## Entries provided

......

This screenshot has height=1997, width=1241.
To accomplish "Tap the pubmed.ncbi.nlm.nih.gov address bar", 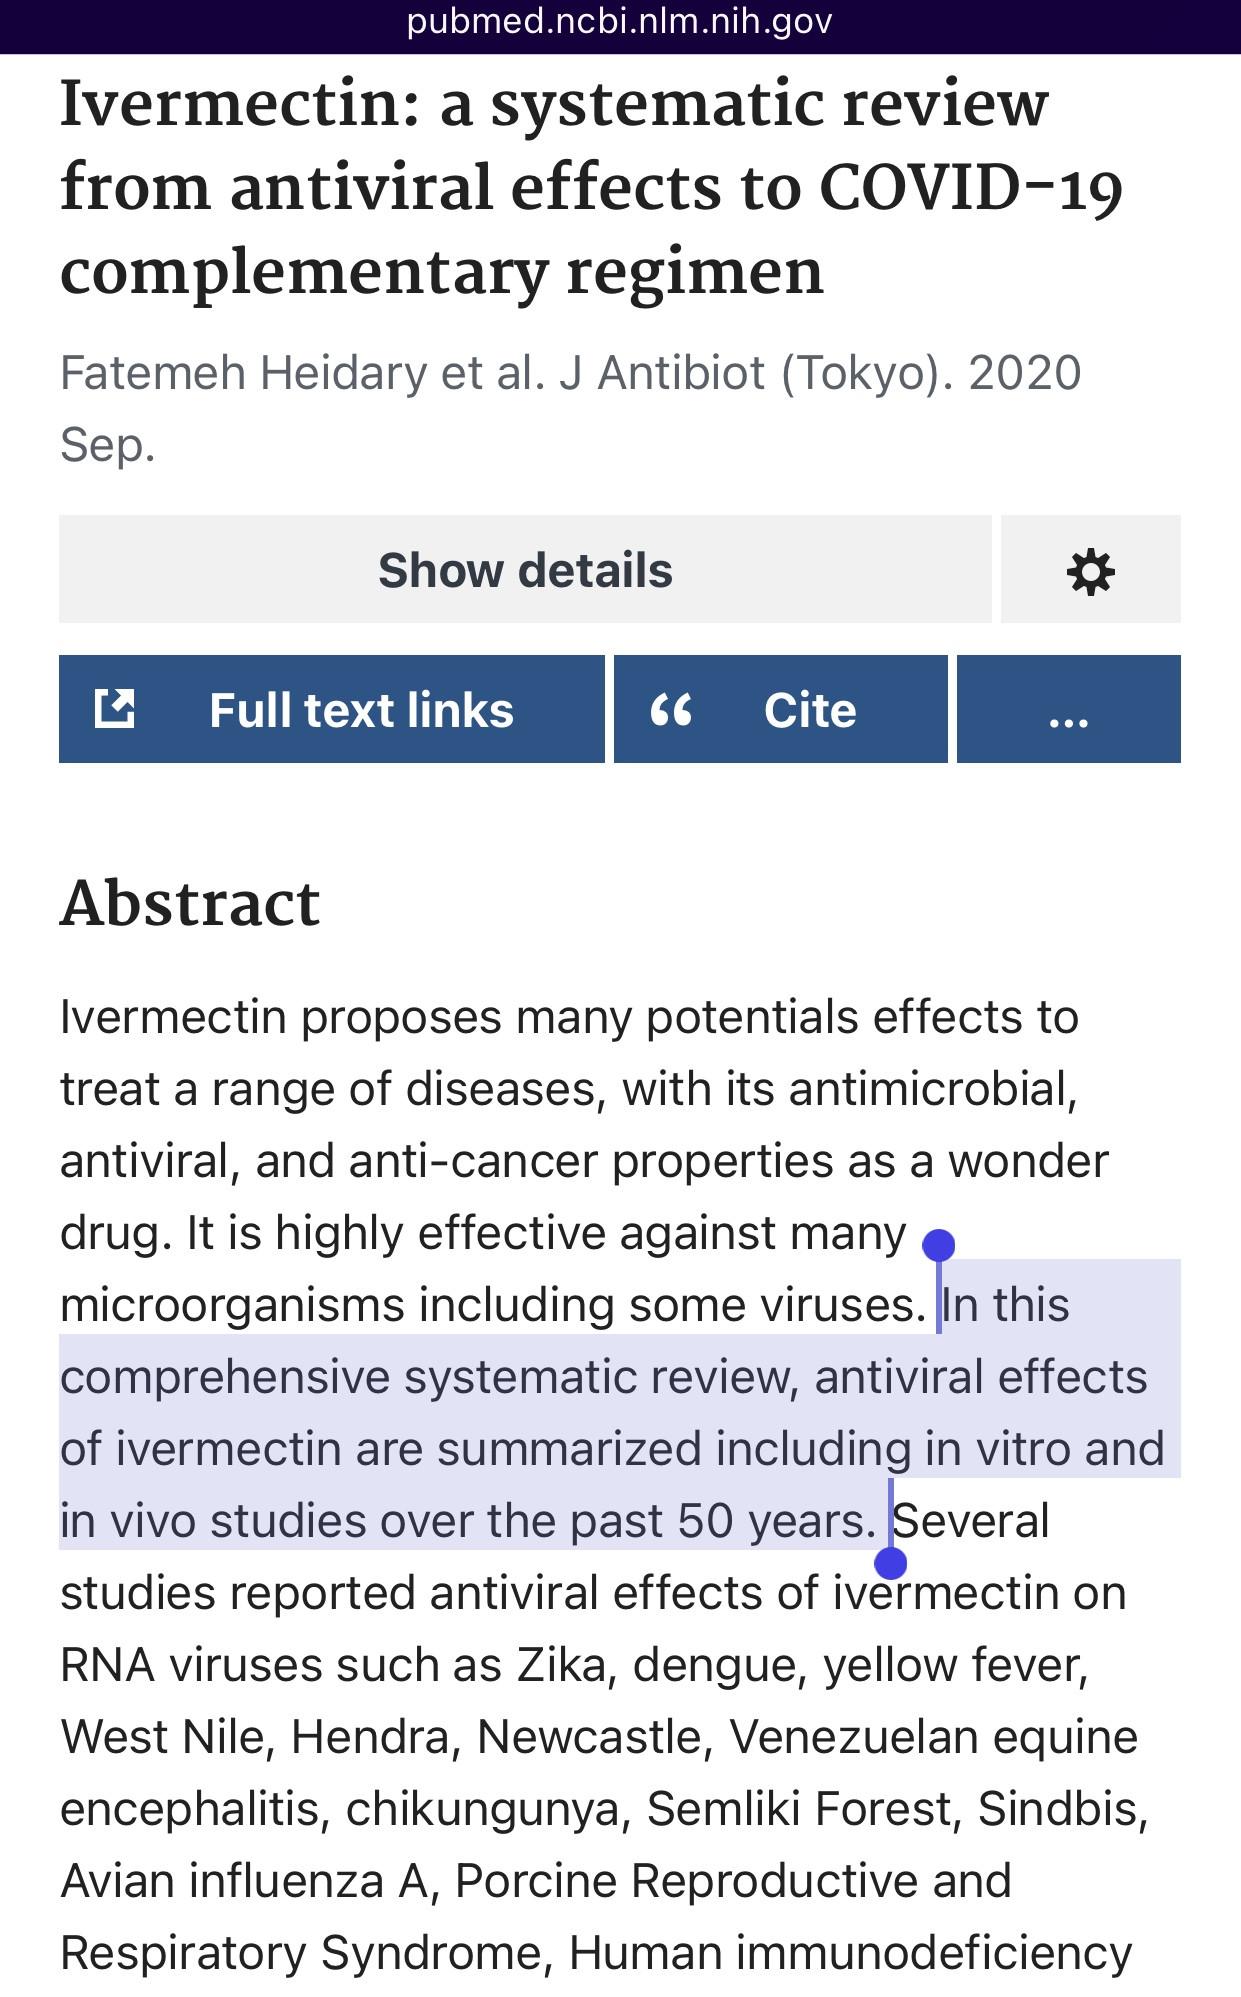I will click(x=620, y=22).
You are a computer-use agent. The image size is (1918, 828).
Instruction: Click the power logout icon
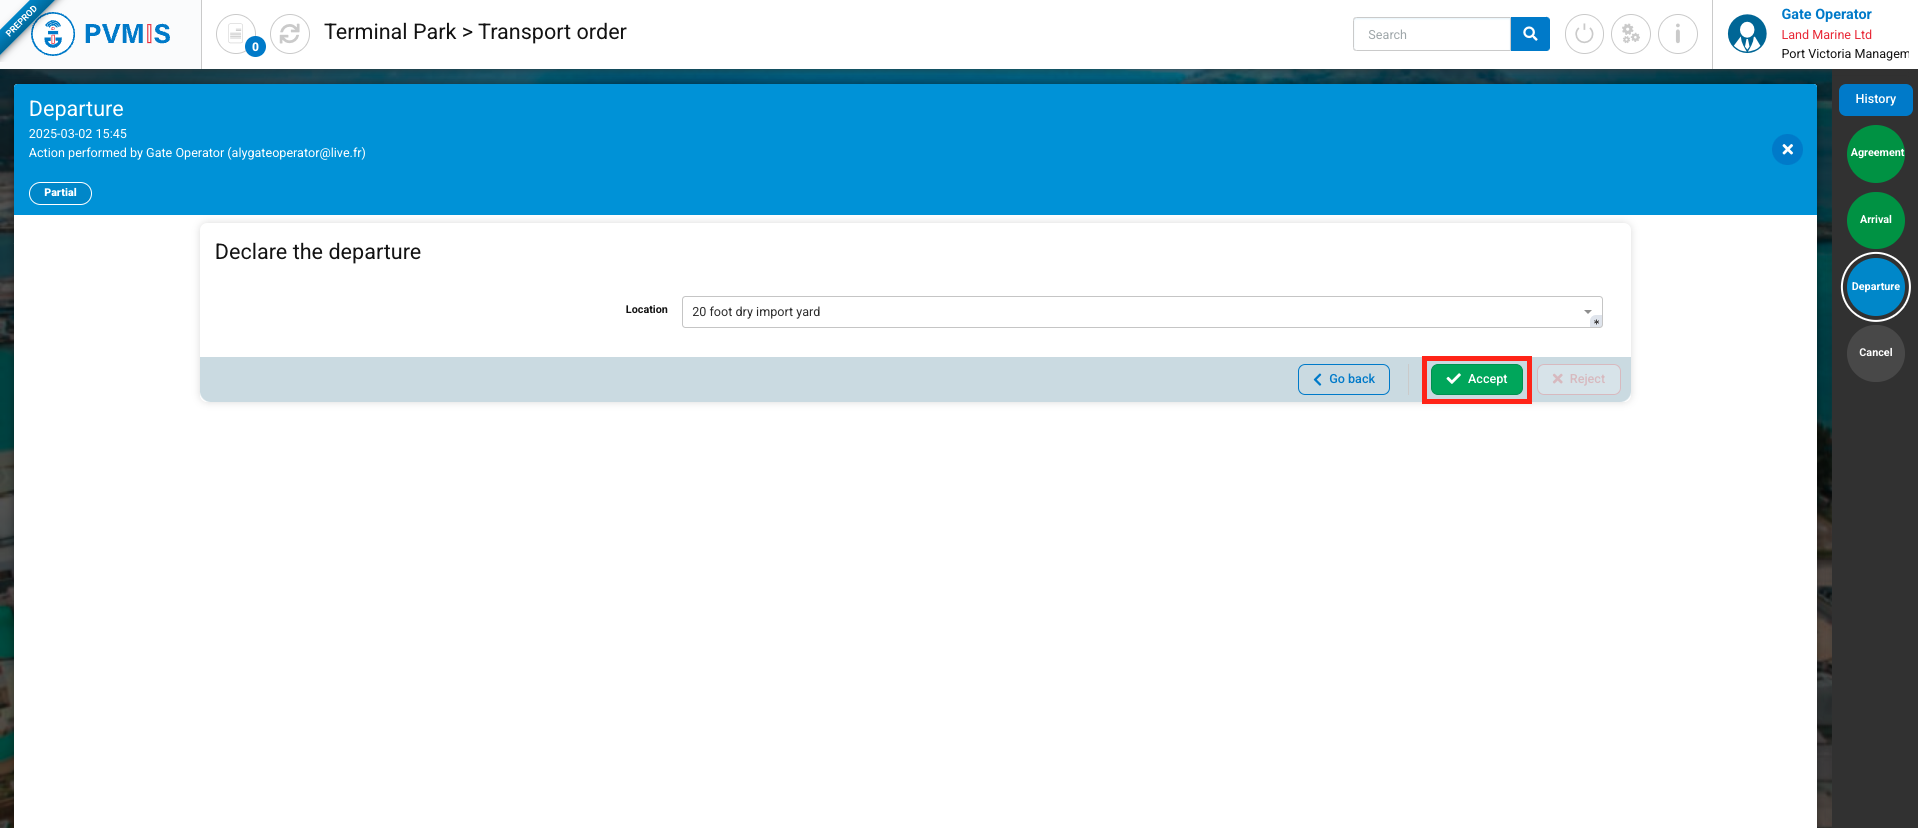coord(1584,34)
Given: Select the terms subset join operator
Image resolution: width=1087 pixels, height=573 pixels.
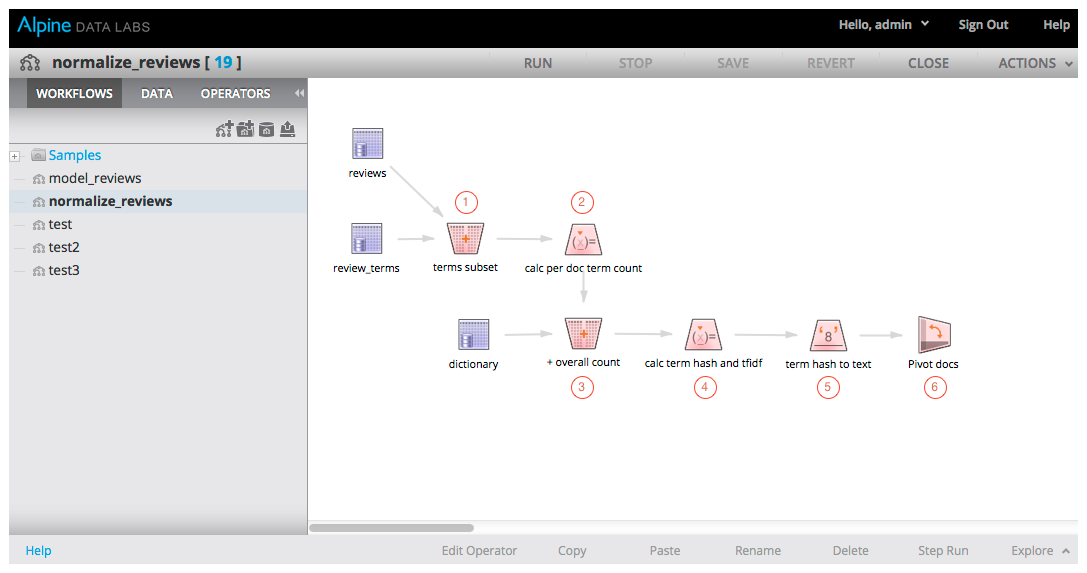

......

## What this task involves
Reproduce the rows from the line containing "You are a computer-use" up to and including the last line of the rows, omitting the pictures.

## Task solution
You are a computer-use agent. The image size is (1918, 828).
Instruction: Click the power logout icon
coord(1584,34)
Given: Select the terms subset join operator
Image resolution: width=1087 pixels, height=573 pixels.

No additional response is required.